**Tarefa pedida 1:**
Segundo o texto sobre as conversas de circunstância, de que disciplina se tem falado muito ultimamente?
**Tarefa pedida 2:**
Reproduza do texto sobre as conversas de circunstância o trecho entre "Ultimamente" e "se pode ter.", inclusive.
**Tarefa pedida 3:**
Prossiga o texto sobre as conversas acerca do tempo a partir da última frase apresentada.

Depois
de termos longamente passeado pelos imensos Estados Unidos durante treze textos
nas últimas duas semanas, voltamos a dedicarmo-nos neste blog a temas e
assuntos mais do nosso calibre, daqueles comezinhos, assim de trazer por casa,
como por exemplo, o tempo.
Ultimamente
muito se tem falado da disciplina de Cidadania. A nós, neste momento, não nos
apetece entrar nessa controvérsia, contudo, cremos que teria o seu interesse
ensinar crianças e jovens a serem bons cidadãos, e isto relativamente a um
aspeto em concreto, a saber: como se fazer conversas de circunstância nas
ocasiões em que estas são indispensáveis, como é o caso de quando se fala
acerca do tempo que faz, indo-se num elevador ou estando-se numa qualquer sala
de espera.
Há
quem qualifique tais conversas como sendo de chacha, mas a nosso ver, essa é
uma qualificação pejorativa e injusta, para algo que devia ser considerado um
dos pilares da civilização. Com efeito, saber conversar-se com um qualquer
alguém, a quem nada de significativo temos para dizer, é um dos mais
importantes sinais de civilidade e de urbanidade que se pode ter.

**Informação fornecida:**
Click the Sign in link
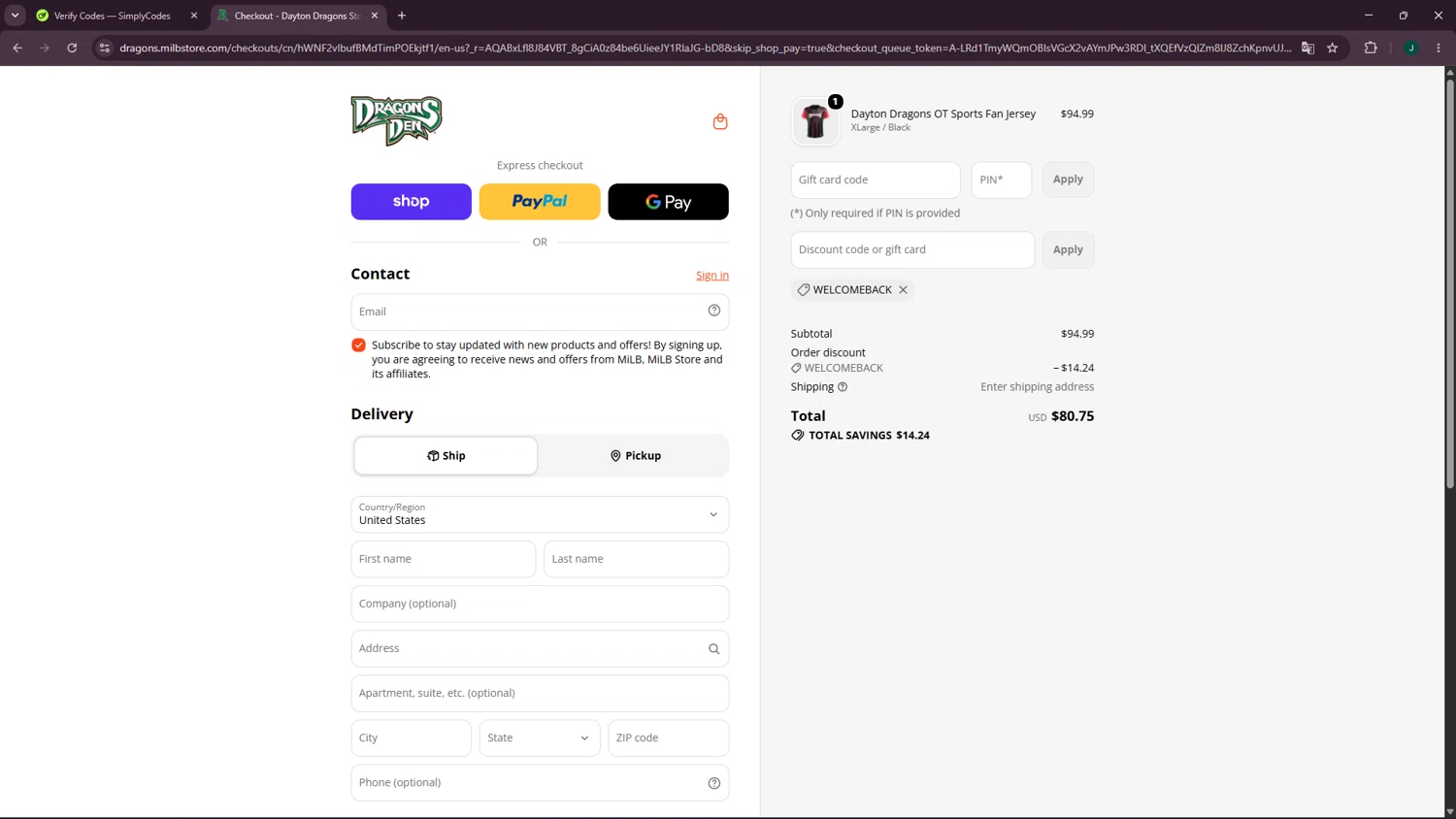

---

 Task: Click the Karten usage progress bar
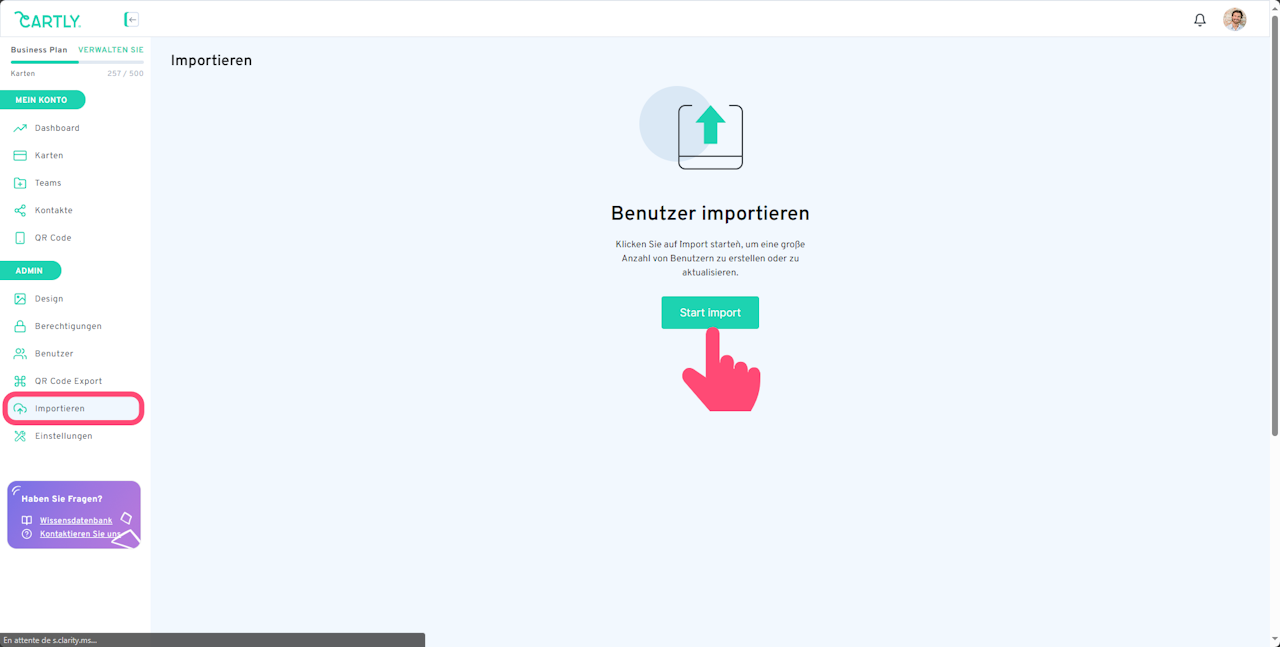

**Resultado da tarefa 1:**
Da disciplina de Cidadania.

**Resultado da tarefa 2:**
Ultimamente
muito se tem falado da disciplina de Cidadania. A nós, neste momento, não nos
apetece entrar nessa controvérsia, contudo, cremos que teria o seu interesse
ensinar crianças e jovens a serem bons cidadãos, e isto relativamente a um
aspeto em concreto, a saber: como se fazer conversas de circunstância nas
ocasiões em que estas são indispensáveis, como é o caso de quando se fala
acerca do tempo que faz, indo-se num elevador ou estando-se numa qualquer sala
de espera.
Há
quem qualifique tais conversas como sendo de chacha, mas a nosso ver, essa é
uma qualificação pejorativa e injusta, para algo que devia ser considerado um
dos pilares da civilização. Com efeito, saber conversar-se com um qualquer
alguém, a quem nada de significativo temos para dizer, é um dos mais
importantes sinais de civilidade e de urbanidade que se pode ter.

**Resultado da tarefa 3:**
A
nosso ver, a arte de falar sem se dizer nada de relevante, deveria ser uma
matéria estruturante da disciplina de Cidadania, pois desse modo,
promover-se-iam as boas e corteses relações entre todos, e a sã convivialidade
entre vizinhos e conhecidos, e até mesmo entre estranhos.
Nesse
contexto, não há tema mais propício para uma conversa de circunstância com um
vizinho, conhecido ou estranho, do que o tempo, ou seja, se chove ou faz sol,
se está quente e abafado ou um tremendo briol.
Há
quem diga que falar do tempo é uma perda tempo, mas não é essa a nossa opinião.
Só gente ignorante é que dirá que falar do tempo é perder tempo. Para responder
a tais gentes, poderíamos logo começar por refletir entre a diferença existente
entre a língua portuguesa e a inglesa.
Repare-se
no seguinte, na língua inglesa há uma clara distinção entre falar do “weather”, ou seja, do clima, e falar do
tempo que passa, ou seja, do “time”.
Já em português, a palavra tempo tanto serve para nos referirmos ao clima como
aos minutos, às horas, aos anos, aos séculos ou aos milénios.
Imaginem
que vão num elevador ou se encontram numa qualquer sala de espera e, de repente,
entra uma senhora desconhecida, digamos uma velhota. Nisto, a dita estranha
mete conversa connosco e diz-nos melancolicamente: “Que tempo este!”
Tendo
nós escutado o desabafo da velhota e tendo ele despertado a nossa curiosidade,
é muito natural que questionássemos a criatura e lhe pedíssemos um
esclarecimento: “Estará porventura a senhora através da palavra tempo a
referir-se à chuva que cai lá fora e ao elevado valor da humidade relativa ou,
ao invés, a sua consideração versa sobre a decadência e a imoralidade da época
em que atualmente vivemos?”
Como
é evidente, perante uma tal questão, a desconhecida idosa ficaria imediatamente
impressionada com a nossa agudeza sintática e semântica e, a partir daí,
certamente que a conversa evoluiria para outros aspetos morfológicos e lexicais
relacionadas com o termo tempo.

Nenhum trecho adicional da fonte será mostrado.